### Your objective
Continue the article about the Dodgers' 2020 championship season from the point where it stops.

### Supplied text
Considering how bleak things looked as spring turned to summer, Thanksgiving came early this year. The end to the Dodgers’ longest championship drought since the franchise left Brooklyn wasn’t the only reason to give thanks. For the owner of every car with a nylon shroud flapping in the autumn wind, it was surely the best.

Objectively speaking, there are a million reasons for baseball fans to feel thankful today. A wise man once said – I’m paraphrasing – that one lucky owner is handed a piece of metal at the end of every season. One team was bound to win the World Series, and this year it happened to be the Dodgers, right?

Not so in 2020. No team was bound to win the World Series this year. Far from it.

“I feel they were lucky,” said Gil Fried, a professor of Sport Management at the University of New Haven’s Pompea College of Business, “but there’s a Jewish saying –  מזל – which means luck in Hebrew. Luck is being in the right place at the right time with the right learning to know what to do. It’s a Jewish expression, but it basically means while you can have luck, you can create the atmosphere where luck can actually be productive and result in what you really want to accomplish. They were doing all the work in the background.”

The baseball season lasted 13 weeks and five days from the first out to the last. Each week brought a fresh reminder of how precarious an experiment it was.

One Sunday in July, the Miami Marlins reportedly learned their starting pitcher and two other players had tested positive for the novel coronavirus. They chose to play their scheduled game in Philadelphia anyway. The Marlins weren’t cleared to play for another eight days as a consequence; the Phillies weren’t cleared for another seven.

An outbreak in the St. Louis Cardinals’ clubhouse meant they did not play a game from July 29 to Aug. 15. A portion of the team spent nearly a week quarantined in a Milwaukee hotel. The resulting cancellations and postponements forced the Cardinals to play 53 games in 44 days to end the season.

### Extracted information
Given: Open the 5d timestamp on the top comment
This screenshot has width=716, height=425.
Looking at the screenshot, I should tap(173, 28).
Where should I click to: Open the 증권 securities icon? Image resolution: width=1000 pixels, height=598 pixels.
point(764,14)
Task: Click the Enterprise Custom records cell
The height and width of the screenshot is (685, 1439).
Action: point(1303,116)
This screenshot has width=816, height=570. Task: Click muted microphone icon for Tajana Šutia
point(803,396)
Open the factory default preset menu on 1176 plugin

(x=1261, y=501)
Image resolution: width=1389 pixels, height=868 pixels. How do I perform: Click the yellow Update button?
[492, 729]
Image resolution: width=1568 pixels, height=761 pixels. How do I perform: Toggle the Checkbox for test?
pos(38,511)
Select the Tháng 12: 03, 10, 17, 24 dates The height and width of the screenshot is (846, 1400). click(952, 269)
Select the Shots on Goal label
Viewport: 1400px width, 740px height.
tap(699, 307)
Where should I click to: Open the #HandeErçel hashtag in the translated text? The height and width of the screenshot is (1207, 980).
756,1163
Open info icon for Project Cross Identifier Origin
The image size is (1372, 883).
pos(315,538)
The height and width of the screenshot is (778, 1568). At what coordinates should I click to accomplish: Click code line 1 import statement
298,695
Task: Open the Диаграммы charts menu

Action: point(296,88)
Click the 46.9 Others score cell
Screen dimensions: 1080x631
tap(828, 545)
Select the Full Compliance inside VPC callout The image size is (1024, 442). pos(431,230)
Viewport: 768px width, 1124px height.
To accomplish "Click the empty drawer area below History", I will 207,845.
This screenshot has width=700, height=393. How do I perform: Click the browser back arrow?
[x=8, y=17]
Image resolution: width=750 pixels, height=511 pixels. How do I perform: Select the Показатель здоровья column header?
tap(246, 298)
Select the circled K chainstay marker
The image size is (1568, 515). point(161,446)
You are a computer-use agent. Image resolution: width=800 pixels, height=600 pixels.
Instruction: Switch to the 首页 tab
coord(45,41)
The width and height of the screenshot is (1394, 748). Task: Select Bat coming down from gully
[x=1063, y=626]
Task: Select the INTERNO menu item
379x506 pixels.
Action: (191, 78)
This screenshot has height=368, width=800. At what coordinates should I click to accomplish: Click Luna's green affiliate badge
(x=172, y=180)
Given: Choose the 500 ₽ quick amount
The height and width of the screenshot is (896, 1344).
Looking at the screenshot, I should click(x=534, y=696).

### Response area
No major league players returned a positive test for 58 consecutive days until the streak was broken on Oct. 27. Dodgers third baseman Justin Turner learned he was the unlucky soul in the middle of Game 6 of the World Series, then was removed from the game on national television – an appropriately surreal finish to a surreal season.

Yet none of these were a death blow. The Cardinals and Marlins qualified for the playoffs. The Dodgers won Game 6, their trophy in hand not a moment too soon. Just this week, Turner was seen standing side-by-side with Los Angeles County Sheriff Alex Villanueva, handing out turkeys in a drive-by giveaway at the Dream Center. The precise time of year was never more apparent.

These blessings will do little to console some of baseball’s most invested participants. The pandemic left hundreds of people within the industry out of work, from senior scouts to junior front-office assistants to minor league players and coaches and broadcasters. The most famous player to spend the year involuntarily unemployed, Yasiel Puig, appeared to have a contract with the Atlanta Braves in July. Then he tested positive for COVID-19.

The number of future jobs in baseball lost to the pandemic is impossible to know.

“I think the entire sports management education field is on this island right now,” Fried said. “The reason is, what happened to all the internships? We don’t have them anymore. A lot of those have evaporated.”

We can’t pretend to find the blessings therein. If they exist, they chose the clever disguise of economic turmoil within a multi-billion dollar industry. Perhaps a baseball season that lasted 13 weeks and five days spared more jobs than a year without baseball altogether. I don’t know. I know that preparations are being made for more baseball in 2021, with or without fans in attendance, and that wasn’t always a given.

The best baseball prophet for our time is not a Yogi, but a Rajah: “People ask me what I do in winter when there’s no baseball,” Rogers Hornsby famously said. “I’ll tell you what I do. I stare out the window and wait for spring.” There’s more hope than despair out that window now, and that’s a reason to give thanks.